Ninian Park Life
Words: Andy Evans
Images: Andy Evans
A housing estate now sadly stands where Ninian Park once proudly stood.
The only thing left now are the memories and the memorabilia in supporters’ houses, with a yearning for the concrete and tin home of Cardiff City FC.
For decades, Ninian Park played host to some huge occasions, and a record crowd attendance of 62,634 once packed into the ground in 1959 for a Wales vs England game.
Ninian Park had opened in 1910 but by 2009 was demolished, despite once hosting the Pope John Paul II in 1982 and a Jehovah’s Witness convention, even divine intervention couldn’t prevent the end with the club moving to a new stadium literally built opposite Ninian Park.
The ground saw many events in conjunction to football down the decades, including boxing matches, rugby league, American football, a basketball exhibition by the Harlem Globetrotters and, in 1958, Commonwealth Games show jumping.

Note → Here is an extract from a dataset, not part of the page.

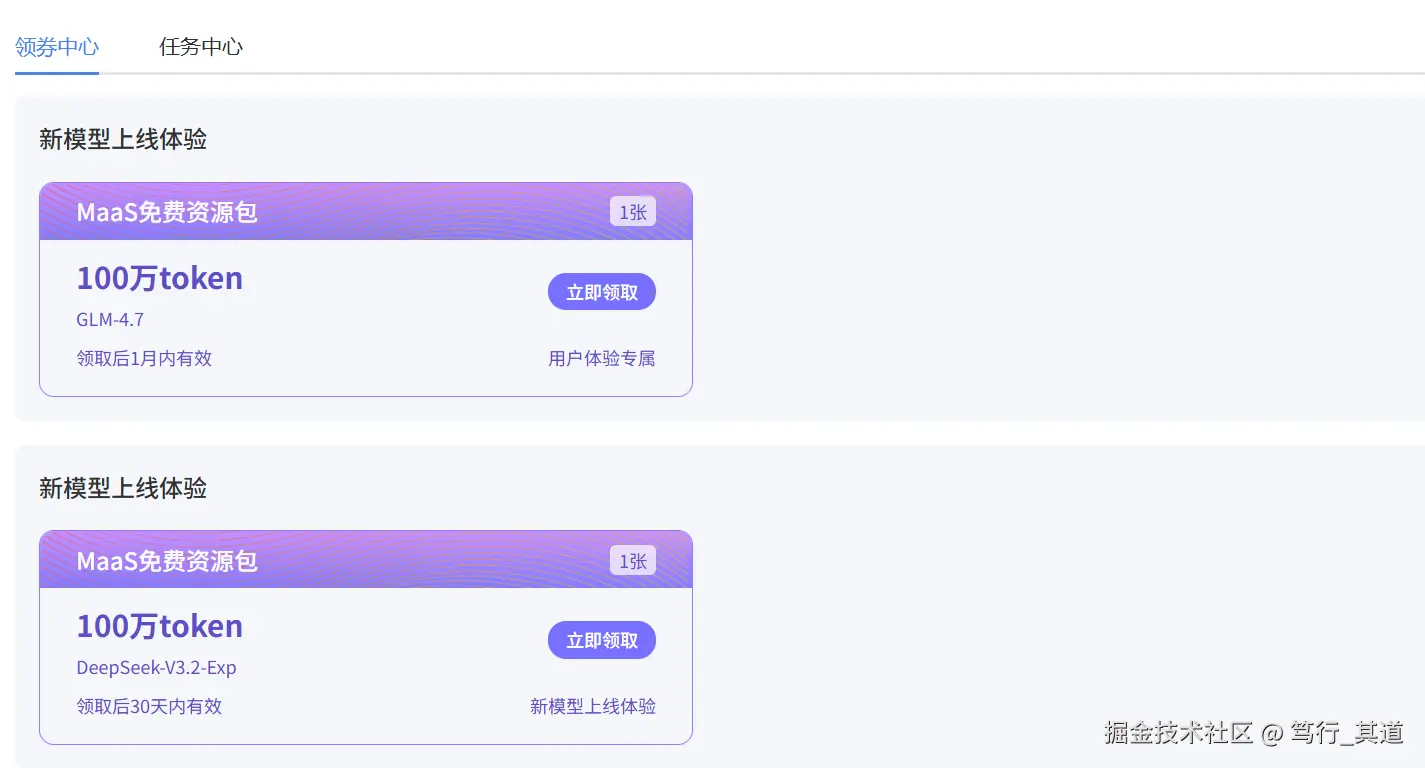Click the MaaS免费资源包 header of the GLM-4.7 card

The ground also hosted concerts with the late Bob Marley, bringing roots, rock reggae to South Wales.
But it is football that for me it will be remembered for and Ninian Park was home from home for as long as I can remember.
The club crowds had dwindled by the 80s and it was only the diehards who rattled around the sweeping terraces in the wind and rain. But of course Cardiff enjoyed some superb nights down the years at the ground, including the famous European Cup Winners Cup win over Real Madrid in 1971. Many there that night estimated that the crowd was over 60,000, with an electric atmosphere.
One thing that will always live with me was the glow from the floodlights on a midweek game. There was something special trudging through the elements in the blackness with the pylons illuminating the night sky.
Proper pylon lighting, one on each corner, not like the modern grounds with lights built into the rooves etc.
1994 and an FA Cup tie was memorable and has gone down in club folklore as Manchester City were knocked out at a packed Ninian Park in a Fourth Round tie. The city in general prior to the game was buzzing prior. The build up saw everyone talking about the game and I remember huge lines of people queuing for tickets stretching back to Sloper Road. The atmosphere on the day was electric and local lad Nathan Blake curled in a shot from the Bob Bank to secure an historic win.
It was the terrace culture that remains in my mind and Ninian Park had some fantastic steps to find your place.
The Grange End terrace behind the goal, when full, was a mass of surging bodies when the city scored.
Limbs as they say now but this was proper really chaos. Carl Dale scoring in a Welsh Cup game v Wrexham lives with me and thousands of fans massed as one, moving on the terrace in unison.
The Bob Bank terrace was also strangely comforting in the dark days of the old fourth division when the ground was sometimes sparsely populated with fans.
Yet, when the numbers turned up there was a real noise generated, with fans bouncing down each terrace step from the top to bottom and back up again chanting “barmy army”.
There was also a fair share of doom and gloom at Ninian Park. A lot of the games that I watched were in the lower divisions. Things boiled over after an FA Cup defeat live on Sky v Gillingham in 1997 and this led to a demonstration against the owners, the Kumars. I went scrambling past police and seats to join in the demonstration in the lower grandstand. It was raw emotion, passionate supporters who cared about the club and wanted answers from the powers that be.
There were promotions, relegations, Welsh Cup games, thin crowds, and fat crowds but the ground for many, even today was the heartbeat of Cardiff City and many memories and games are still discussed in the pubs pre-game to this day.